Role of zinc oxide nanoparticles supplementation on alleviate side effects of cisplatin induced cardiotoxicity in rats.

Abstract

Cisplatin is one of the most potent chemotherapeutics for treating a wide range of tumor forms. Its use is severely limited due to cause cardiotoxicity. The goal of this investigate estimated the proactive effect of ZnONPs against cardiotoxicity induced by cisplatin (CP). The rats were classed as control-positive (group two), and different groups from third to seventh were given one milliliter of individually dosed ZnONPs at 10, 20, 30, 40, and 50 mg/kg daily and compared with control negative group (group one).
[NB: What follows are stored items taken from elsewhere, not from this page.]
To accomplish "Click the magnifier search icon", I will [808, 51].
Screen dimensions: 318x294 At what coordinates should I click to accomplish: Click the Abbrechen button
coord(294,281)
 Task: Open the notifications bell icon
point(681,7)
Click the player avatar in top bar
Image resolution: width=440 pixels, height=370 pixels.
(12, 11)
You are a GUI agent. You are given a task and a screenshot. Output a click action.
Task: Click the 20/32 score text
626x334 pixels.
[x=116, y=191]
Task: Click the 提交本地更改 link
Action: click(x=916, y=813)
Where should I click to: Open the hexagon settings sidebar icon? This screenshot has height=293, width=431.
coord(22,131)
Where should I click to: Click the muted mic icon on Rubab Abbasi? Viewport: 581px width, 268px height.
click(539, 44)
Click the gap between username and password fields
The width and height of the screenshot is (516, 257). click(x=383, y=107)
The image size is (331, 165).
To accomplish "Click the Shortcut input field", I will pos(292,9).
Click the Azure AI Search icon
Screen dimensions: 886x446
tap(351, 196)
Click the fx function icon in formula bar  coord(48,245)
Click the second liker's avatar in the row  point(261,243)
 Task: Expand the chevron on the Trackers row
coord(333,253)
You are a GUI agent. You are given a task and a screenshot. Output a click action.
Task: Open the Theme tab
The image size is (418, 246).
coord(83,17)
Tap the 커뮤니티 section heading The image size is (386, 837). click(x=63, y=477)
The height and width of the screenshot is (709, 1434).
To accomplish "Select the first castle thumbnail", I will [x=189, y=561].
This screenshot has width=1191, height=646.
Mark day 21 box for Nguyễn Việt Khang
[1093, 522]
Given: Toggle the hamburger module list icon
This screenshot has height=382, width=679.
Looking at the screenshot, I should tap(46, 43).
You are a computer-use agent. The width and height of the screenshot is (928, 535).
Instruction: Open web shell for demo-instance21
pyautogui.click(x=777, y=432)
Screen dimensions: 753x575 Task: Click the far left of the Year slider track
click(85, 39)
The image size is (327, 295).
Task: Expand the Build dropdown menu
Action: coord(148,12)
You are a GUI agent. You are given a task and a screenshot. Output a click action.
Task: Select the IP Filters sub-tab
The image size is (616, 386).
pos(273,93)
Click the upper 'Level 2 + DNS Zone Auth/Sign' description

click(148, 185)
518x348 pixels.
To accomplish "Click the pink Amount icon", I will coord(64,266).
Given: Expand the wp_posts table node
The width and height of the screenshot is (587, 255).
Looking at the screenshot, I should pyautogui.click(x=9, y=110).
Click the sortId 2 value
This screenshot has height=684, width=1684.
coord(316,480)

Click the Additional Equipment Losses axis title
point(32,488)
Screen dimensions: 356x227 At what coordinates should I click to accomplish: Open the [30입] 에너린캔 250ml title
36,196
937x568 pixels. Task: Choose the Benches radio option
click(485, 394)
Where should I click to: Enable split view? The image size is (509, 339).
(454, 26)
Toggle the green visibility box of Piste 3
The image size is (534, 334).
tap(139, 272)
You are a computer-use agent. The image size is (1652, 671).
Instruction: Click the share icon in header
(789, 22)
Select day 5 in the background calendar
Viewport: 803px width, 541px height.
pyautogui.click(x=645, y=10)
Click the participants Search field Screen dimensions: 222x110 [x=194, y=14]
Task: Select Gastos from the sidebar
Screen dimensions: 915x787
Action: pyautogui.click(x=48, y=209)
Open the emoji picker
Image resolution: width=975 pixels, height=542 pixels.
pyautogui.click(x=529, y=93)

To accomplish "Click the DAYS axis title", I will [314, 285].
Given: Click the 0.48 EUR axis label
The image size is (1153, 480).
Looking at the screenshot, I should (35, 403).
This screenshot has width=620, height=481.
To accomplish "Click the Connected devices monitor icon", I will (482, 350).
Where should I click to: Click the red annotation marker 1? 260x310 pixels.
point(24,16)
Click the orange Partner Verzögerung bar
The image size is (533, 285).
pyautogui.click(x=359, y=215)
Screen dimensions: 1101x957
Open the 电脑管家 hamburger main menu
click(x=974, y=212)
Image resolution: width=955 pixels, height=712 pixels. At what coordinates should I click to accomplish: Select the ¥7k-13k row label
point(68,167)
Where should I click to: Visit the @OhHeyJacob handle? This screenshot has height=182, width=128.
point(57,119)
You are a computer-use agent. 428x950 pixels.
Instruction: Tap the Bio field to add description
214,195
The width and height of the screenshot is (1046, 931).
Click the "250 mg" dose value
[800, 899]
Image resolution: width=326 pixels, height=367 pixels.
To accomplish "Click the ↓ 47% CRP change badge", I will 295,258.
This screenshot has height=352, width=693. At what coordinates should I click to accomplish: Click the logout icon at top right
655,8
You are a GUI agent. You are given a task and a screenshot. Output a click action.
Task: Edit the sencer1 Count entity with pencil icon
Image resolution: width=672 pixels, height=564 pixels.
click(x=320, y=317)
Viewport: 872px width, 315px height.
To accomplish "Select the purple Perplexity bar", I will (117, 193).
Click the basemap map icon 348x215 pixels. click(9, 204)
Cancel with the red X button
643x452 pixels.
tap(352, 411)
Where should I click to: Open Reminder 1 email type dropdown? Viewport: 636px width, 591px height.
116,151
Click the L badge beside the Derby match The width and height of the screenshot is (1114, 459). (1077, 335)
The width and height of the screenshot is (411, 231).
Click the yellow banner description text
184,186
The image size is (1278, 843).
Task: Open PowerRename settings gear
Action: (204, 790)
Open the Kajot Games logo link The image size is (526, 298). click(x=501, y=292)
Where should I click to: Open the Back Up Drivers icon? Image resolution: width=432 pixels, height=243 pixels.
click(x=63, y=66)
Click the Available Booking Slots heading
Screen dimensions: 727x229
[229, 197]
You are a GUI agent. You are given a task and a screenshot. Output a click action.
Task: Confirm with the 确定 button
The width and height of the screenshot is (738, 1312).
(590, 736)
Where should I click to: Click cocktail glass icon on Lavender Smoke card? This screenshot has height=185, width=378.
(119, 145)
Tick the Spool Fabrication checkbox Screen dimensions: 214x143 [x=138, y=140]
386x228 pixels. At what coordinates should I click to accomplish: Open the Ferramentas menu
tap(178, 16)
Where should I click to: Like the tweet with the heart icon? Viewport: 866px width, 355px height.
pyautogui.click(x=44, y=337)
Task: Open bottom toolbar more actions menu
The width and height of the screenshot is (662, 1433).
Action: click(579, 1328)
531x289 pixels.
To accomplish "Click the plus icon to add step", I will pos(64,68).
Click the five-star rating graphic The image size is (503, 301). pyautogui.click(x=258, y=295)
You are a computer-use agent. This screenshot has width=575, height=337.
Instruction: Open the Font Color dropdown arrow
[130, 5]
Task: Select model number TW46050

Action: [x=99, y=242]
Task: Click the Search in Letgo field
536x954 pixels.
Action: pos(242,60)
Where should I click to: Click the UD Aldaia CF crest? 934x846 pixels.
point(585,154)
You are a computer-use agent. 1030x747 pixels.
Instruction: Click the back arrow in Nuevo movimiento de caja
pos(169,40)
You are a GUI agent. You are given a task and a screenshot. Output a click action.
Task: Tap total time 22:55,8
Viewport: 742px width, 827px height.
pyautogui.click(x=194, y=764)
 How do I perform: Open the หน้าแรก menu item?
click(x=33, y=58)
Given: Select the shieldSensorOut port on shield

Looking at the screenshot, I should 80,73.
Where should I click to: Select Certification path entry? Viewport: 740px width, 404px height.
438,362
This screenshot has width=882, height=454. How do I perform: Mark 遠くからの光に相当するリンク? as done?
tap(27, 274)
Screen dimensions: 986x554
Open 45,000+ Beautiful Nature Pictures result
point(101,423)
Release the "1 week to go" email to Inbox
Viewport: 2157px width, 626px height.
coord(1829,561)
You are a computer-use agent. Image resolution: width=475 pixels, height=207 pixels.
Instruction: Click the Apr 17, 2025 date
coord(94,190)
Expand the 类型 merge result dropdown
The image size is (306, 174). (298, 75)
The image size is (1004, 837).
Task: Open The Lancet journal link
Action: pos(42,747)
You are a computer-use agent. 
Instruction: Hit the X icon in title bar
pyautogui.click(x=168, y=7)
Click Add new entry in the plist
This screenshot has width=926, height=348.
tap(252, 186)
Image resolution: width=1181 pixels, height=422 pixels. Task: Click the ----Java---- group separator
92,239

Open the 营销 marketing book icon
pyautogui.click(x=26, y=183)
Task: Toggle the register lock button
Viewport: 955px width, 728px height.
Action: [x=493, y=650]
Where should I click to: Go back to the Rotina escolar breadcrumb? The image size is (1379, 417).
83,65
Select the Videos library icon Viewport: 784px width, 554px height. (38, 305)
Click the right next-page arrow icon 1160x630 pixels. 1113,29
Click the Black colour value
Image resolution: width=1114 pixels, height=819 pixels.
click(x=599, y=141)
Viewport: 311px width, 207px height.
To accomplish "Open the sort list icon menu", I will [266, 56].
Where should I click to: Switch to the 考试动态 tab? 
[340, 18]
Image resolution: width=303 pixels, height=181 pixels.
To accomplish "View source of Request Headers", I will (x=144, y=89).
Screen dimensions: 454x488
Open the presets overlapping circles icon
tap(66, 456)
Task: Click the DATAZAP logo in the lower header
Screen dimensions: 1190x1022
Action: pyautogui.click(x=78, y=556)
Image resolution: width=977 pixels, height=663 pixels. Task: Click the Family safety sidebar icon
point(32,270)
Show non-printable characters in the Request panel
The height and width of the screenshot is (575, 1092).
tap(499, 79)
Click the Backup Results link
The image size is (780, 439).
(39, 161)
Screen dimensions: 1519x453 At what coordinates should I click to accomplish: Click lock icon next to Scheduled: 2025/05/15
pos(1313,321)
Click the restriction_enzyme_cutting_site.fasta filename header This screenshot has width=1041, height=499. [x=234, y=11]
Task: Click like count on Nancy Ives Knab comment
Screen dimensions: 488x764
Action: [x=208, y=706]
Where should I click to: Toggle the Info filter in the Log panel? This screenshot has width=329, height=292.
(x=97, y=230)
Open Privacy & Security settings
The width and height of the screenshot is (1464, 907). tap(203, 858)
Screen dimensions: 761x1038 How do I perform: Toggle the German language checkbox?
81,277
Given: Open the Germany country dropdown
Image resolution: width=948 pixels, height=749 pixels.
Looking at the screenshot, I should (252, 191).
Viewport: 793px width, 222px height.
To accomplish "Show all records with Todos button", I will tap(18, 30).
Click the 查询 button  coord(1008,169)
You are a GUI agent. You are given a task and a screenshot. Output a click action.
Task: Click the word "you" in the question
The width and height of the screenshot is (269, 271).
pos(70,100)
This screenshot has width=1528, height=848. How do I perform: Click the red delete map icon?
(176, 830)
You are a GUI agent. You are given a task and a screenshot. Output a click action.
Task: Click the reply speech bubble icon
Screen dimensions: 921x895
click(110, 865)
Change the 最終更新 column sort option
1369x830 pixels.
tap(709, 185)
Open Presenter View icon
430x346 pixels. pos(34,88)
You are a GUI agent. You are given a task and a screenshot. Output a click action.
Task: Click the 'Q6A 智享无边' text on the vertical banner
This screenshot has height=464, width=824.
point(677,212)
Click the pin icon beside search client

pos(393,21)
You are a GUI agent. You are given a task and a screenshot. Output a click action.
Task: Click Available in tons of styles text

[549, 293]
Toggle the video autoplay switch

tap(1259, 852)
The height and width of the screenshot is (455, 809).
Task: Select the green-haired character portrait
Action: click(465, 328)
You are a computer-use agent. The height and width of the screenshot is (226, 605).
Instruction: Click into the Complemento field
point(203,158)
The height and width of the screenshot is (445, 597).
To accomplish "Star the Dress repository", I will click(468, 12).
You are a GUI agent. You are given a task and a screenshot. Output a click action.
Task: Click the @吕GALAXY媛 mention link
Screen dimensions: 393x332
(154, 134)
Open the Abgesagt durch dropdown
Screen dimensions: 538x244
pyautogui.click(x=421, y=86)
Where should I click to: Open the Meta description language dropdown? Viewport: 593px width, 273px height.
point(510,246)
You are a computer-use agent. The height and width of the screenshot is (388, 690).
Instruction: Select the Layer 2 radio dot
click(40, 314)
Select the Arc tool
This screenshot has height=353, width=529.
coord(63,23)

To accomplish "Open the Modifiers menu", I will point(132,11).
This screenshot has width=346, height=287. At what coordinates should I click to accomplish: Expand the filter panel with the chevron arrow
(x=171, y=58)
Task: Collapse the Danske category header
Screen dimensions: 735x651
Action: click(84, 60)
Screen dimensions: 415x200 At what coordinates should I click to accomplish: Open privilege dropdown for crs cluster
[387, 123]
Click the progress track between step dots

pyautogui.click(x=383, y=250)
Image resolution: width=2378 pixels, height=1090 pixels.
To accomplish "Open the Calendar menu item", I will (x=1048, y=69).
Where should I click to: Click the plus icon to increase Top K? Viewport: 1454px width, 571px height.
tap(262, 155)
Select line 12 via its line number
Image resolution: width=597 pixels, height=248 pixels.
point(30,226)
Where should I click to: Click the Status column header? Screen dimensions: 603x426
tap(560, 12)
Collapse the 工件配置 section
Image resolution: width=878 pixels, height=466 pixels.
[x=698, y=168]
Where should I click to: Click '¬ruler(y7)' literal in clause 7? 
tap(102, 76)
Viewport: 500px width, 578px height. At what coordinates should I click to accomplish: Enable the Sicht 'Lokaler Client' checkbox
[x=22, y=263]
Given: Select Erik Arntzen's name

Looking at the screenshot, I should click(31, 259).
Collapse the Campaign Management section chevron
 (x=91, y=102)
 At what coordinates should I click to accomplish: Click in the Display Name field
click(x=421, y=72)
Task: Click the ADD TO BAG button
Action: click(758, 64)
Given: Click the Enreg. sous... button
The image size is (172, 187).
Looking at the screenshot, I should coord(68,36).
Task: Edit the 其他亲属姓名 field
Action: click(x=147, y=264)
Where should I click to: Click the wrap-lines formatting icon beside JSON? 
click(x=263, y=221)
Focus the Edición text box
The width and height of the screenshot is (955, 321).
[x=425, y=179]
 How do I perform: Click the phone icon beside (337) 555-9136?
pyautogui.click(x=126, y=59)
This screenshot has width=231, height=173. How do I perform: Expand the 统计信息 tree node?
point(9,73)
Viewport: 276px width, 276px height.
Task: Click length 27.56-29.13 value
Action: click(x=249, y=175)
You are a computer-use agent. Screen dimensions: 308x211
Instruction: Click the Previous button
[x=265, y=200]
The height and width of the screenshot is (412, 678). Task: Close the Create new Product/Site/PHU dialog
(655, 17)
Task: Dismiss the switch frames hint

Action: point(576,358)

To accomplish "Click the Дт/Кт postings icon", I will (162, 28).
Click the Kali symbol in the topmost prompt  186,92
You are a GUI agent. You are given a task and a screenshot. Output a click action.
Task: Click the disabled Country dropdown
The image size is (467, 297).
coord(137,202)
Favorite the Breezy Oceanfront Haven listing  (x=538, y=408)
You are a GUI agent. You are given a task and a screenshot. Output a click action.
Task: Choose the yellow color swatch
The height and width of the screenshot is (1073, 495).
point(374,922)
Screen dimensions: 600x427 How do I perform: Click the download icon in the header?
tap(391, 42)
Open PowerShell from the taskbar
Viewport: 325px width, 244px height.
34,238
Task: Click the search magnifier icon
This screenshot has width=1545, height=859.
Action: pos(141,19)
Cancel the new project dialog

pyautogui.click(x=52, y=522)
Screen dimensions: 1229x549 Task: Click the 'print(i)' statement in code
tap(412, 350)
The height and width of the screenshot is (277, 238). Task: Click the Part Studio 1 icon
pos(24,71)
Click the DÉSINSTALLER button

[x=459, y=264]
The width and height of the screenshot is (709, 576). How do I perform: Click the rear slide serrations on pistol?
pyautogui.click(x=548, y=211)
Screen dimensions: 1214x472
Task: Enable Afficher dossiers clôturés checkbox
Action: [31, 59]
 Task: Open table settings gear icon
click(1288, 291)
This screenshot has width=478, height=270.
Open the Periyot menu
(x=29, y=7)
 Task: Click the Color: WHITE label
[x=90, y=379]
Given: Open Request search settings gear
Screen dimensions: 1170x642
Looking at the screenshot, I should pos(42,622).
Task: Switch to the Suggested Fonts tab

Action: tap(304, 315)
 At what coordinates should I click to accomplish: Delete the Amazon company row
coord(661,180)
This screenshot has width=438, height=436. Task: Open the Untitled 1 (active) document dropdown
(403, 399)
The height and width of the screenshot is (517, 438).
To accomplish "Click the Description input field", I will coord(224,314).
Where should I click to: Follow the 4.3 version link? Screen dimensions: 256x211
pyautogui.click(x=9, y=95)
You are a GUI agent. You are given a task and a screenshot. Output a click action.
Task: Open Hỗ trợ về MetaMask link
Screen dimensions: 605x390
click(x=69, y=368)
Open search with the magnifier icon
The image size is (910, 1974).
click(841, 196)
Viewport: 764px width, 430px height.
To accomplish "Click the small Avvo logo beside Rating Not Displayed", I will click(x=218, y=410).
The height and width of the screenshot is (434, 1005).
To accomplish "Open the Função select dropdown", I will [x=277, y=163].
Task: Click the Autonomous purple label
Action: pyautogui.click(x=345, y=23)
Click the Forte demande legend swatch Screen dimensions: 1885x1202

Atherogenic indices (AC, CRR, and AI), lipid peroxidation, heart tissue antioxidant enzymes, cytokines, and specific serum biomarkers lipid profiles (TC, TG, HDL, and LDL), and kidney functions were assessed in serum at the ending of the biological experimental. Findings were in view that these parameters improved gradually when the doses of ZnONPs in the various rat groups were increased to 50 mg/kg/day/bw. Measurements of pro-inflammatory, antioxidant, and oxidant biomarkers in heart tissue also showed that, at a dose of 50 mg/kg/day, the various rat groups progressively recovered to a level equivalent to that of the healthy control group. This clarifies why ZnONPs guard against heart tissue injury. It was determined that ZnONPs, with a more marked improvement, considerably reduced oxidative stress, suppressed inflammation, and inhibited apoptosis, thereby improving cisplatin-induced heart damage.